Researchers Ferdinand Thies and Michael Wessel dedicated themselves to over a year of studying rewards-based crowdfunding campaigns, providing scientific evidence to many claims that had been mere conjectures up until now. After following 6,340 funding projects through their entire campaign, the researchers concluded a variety of findings about platform behaviors, emphasizing factors that cause campaign success. That means we can all succeed better and make more money, backed by science! Well, theoretically.
Naturally, the study included the comparison between the two crowdfunding giants, Kickstarter and IndieGoGo. Thies and Wessel found that the average donation on Kickstarter was higher than that on IndieGoGo due to Kickstarter’s fixed funding policy (where crowdfunders receive no money if their campaign is unsuccessful) as opposed to IndieGoGo’s flexible funding option (where crowdfunders can receive any funds raised). That makes sense, because backers feel more confident with the idea that their money will only be spent if the project’s goals can be fulfilled.
The pair also established the monumental influence of social media on crowdfunding campaigns. After analyzing both Facebook and Twitter posts related to the campaigns, they concluded that “Electronic word-of-mouth (eWOM) is a decisive factor in the success of crowdfunding campaigns and a wave of social buzz will deliver sustainable support for the campaign.” Though all social media is positive publicity, they did find that Facebook has a significantly greater influence than Twitter. According to Wessel, “Recommendations are based on trust and this is more pronounced on Facebook due to the closer social connections between Facebook users.” Because Facebook friends are more likely to be personal relationships whereas a Twitter follower plays a more anonymous, “cyberfriend” role, individuals are more likely to trust content from Facebook posts.
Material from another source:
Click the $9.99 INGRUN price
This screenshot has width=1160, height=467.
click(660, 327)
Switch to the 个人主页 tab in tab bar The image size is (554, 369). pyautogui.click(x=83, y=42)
Interestingly, the beginning of the campaign is extremely telling to its future success. Wessel stated that, “Three-quarters of those campaigns that raise one quarter of the funding goal within the first week of the campaign are also able to achieve their final target. Only 10 percent of those campaigns that fail to clear this hurdle prove successful.” That means that regardless of how engaging a campaign’s video or social media is, if they don’t knock out a quarter of their funding goal within the first week, there’s a 90% chance that they’ll fail. Crazy, huh?
The pair also concluded some noteworthy general findings about crowdfunding campaigns. As a general statement, creative campaigns (music, film, or photography projects) often do better, because individuals are more willing to attach these projects to their online reputation, especially through social media. Social projects, on the other hand, often breed a more apathetic attitude, because viewers feel less responsible to contribute. That’s not to say that tech campaigns can’t do well (obviously), but as a trend, more creative campaigns succeed than in any other category.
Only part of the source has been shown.